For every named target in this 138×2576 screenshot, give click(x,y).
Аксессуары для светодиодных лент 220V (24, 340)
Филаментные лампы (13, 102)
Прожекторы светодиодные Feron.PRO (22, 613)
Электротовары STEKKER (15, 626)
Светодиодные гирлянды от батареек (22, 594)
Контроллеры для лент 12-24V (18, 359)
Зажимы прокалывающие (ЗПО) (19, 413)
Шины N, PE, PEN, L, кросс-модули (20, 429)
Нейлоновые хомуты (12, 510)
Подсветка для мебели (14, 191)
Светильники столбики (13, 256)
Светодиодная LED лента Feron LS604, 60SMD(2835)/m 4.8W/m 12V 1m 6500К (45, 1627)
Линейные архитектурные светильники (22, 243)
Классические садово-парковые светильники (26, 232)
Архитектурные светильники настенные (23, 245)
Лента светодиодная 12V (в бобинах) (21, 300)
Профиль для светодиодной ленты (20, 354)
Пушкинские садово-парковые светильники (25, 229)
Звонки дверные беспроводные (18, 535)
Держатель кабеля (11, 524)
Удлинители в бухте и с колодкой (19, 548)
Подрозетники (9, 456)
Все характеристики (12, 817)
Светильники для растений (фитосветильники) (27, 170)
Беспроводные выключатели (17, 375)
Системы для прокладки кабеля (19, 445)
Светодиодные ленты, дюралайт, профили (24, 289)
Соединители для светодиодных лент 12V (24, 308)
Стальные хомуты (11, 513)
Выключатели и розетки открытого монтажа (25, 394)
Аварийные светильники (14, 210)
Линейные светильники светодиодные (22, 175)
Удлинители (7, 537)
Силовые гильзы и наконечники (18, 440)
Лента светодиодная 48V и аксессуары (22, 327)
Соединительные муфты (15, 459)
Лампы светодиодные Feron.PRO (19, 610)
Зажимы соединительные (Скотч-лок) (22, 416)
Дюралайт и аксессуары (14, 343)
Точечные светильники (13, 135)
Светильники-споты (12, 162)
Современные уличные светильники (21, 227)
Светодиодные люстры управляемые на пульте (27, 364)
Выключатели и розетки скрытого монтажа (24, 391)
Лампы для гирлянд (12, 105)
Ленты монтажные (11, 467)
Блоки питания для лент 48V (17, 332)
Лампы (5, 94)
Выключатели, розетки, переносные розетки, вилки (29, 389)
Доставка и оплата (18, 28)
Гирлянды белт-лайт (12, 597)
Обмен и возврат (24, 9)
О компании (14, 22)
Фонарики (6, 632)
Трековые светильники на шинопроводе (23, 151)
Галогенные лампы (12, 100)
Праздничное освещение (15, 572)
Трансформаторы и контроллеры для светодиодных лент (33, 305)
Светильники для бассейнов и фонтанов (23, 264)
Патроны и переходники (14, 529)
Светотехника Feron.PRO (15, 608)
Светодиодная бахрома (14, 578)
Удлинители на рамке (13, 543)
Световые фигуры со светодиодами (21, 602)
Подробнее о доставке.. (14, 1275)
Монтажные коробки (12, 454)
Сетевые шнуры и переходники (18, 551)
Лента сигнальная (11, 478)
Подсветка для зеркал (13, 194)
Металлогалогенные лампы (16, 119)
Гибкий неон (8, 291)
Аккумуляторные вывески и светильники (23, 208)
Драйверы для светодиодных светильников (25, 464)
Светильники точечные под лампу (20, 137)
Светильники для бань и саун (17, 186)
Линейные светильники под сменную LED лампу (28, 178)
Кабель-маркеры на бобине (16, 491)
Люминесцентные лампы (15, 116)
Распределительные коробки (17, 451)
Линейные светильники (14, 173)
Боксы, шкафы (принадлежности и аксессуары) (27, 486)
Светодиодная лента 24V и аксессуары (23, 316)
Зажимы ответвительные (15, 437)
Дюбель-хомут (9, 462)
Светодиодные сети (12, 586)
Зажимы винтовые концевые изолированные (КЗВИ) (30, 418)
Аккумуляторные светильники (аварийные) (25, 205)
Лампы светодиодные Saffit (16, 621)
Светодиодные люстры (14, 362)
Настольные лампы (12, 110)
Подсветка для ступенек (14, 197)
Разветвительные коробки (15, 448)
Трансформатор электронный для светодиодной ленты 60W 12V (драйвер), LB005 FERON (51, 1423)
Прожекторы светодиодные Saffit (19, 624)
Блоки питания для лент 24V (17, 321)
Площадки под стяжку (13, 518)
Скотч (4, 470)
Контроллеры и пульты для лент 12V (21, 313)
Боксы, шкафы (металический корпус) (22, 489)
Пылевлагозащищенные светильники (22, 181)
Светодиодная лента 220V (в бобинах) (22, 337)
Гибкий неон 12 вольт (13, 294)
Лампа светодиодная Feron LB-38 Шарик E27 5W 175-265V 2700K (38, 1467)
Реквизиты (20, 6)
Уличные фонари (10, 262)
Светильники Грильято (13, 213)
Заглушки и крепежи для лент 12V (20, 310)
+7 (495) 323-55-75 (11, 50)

* * * * *

# [Problem to work on]
Copy each line above that contains the string "лампу".

# [Exercise result]
Светильники точечные под лампу (20, 137)
Линейные светильники под сменную LED лампу (28, 178)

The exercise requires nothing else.